Dr. Oliver Rauhut, paleontologist at Ludwig-Maximilians-Universität (LMU) in Munich, and his collegue Dr. David Hone contend that fossil records show that giant carnivores like Tyrannosaurus preyed mainly on juvenile dinosaurs.
“Unlike their adult and well-armed relatives these young animals hardly posed any risk to the predators,” says Rauhut. “And their tender bones would have added important minerals to a theropod’s diet. Animals such as T-rex are often seen as the perfect ‘killing machines’ with extremely powerful bites, which were able to bring down even the largest possible prey.

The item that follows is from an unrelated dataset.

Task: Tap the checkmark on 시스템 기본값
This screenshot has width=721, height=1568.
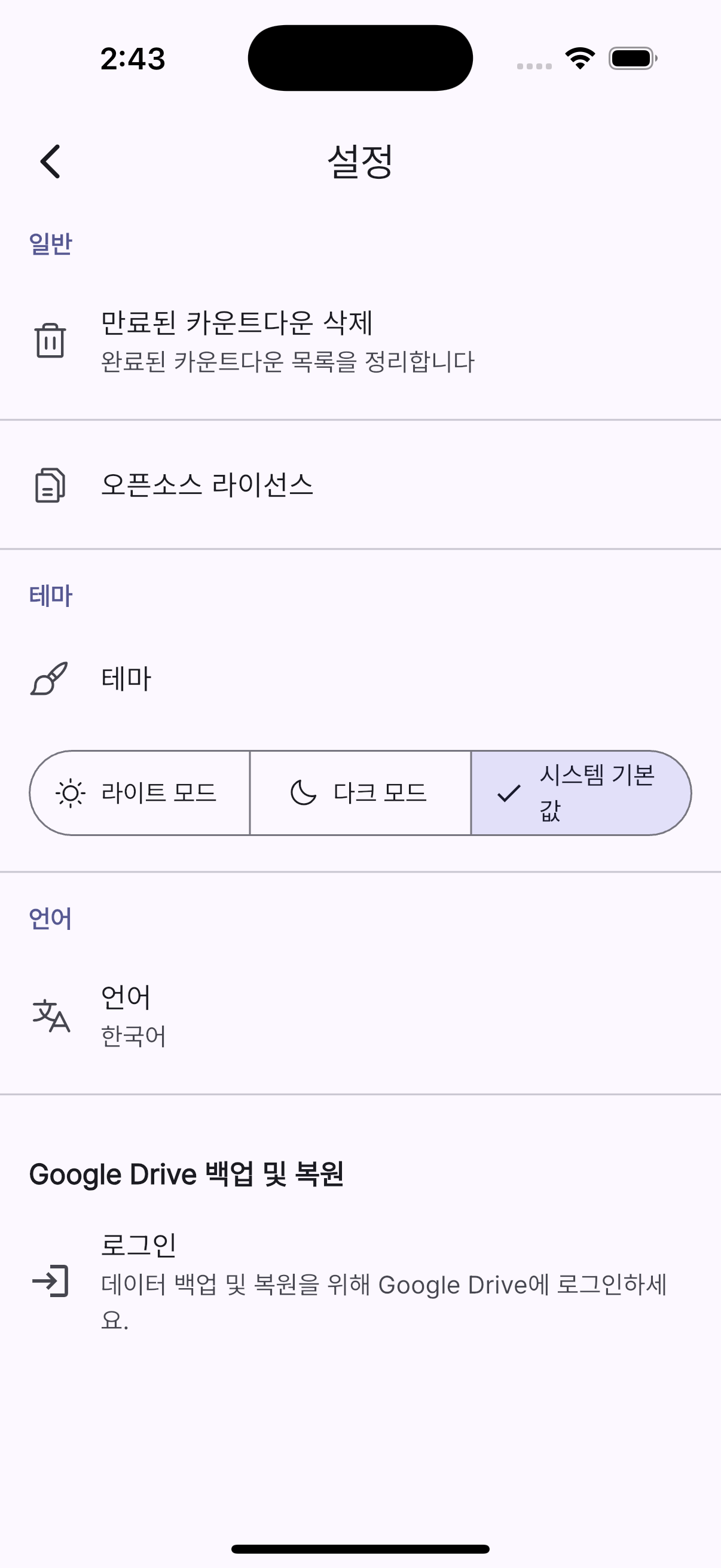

But the very few fossils that reflect the hunt of predatory dinosaurs on large herbivores tell a tale of failure – the prey either got away, or both prey and predator were killed.”

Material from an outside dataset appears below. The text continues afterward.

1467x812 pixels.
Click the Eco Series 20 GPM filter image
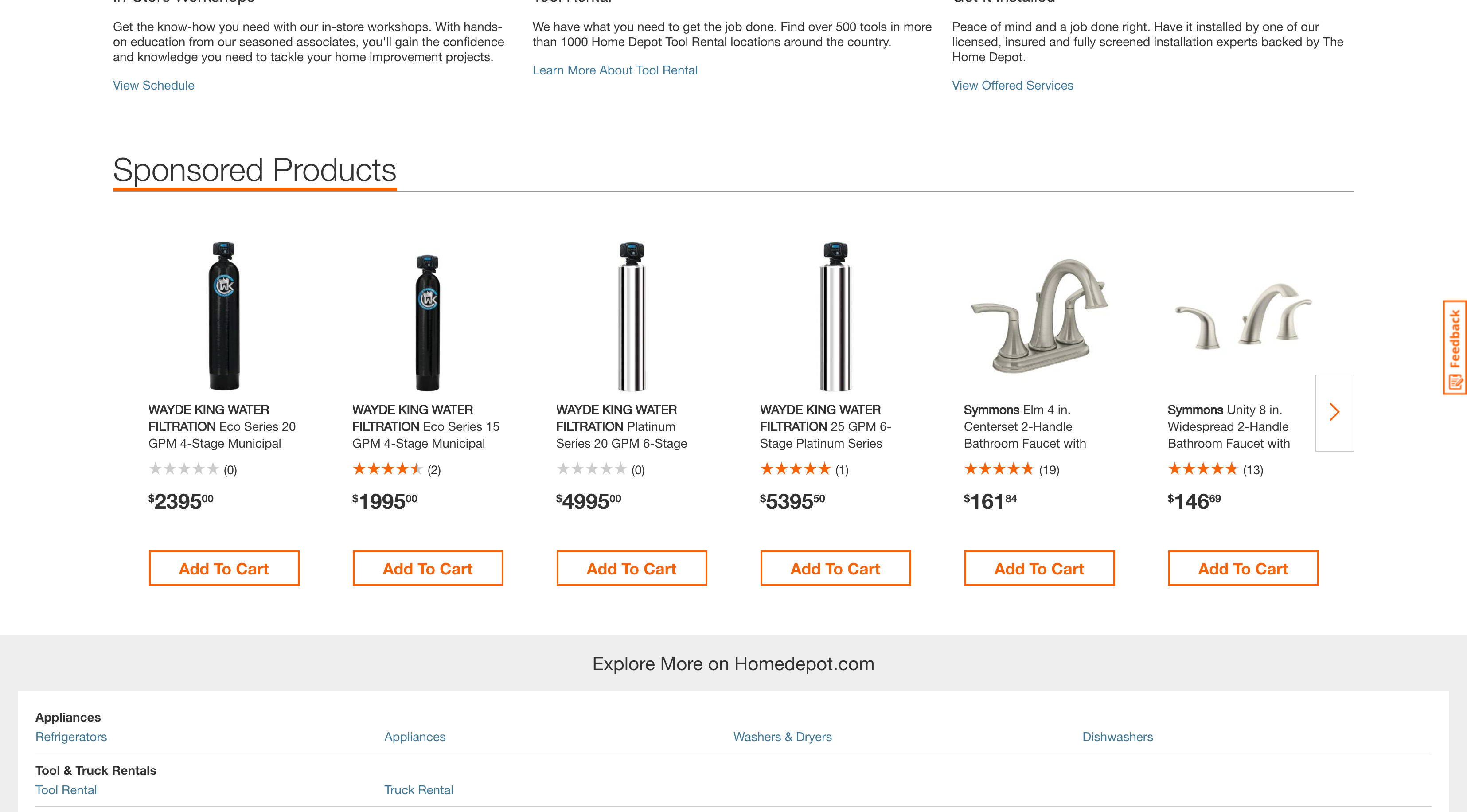pos(224,316)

Modern-day predator-prey interactions reveal an additional benefit of young prey: Crocodiles, the closest living relatives of dinosaurs, have extremely strong acids in their stomachs. They can completely dissolve the poorly ossified bones of young animals which adds important nutrients to the reptiles’ diet. The fossil finds of juvenile dinosaurs that have been swallowed whole by theropods support the idea that dinosaurs might have profited from this as well.
Missing fossils lend even more plausibility, according to Rauhut. “Finds of dinosaur nesting sites indicate that they contained large numbers of eggs which should have resulted in a high number of offspring. But little of this is reflected in the fossil record. Juvenile dinosaurs are surprisingly rare – maybe because many of them have been eaten by predators. Hopefully there will soon be more evidence to help us really understand the theropods’ hunting behavior,” he noted in conclusion.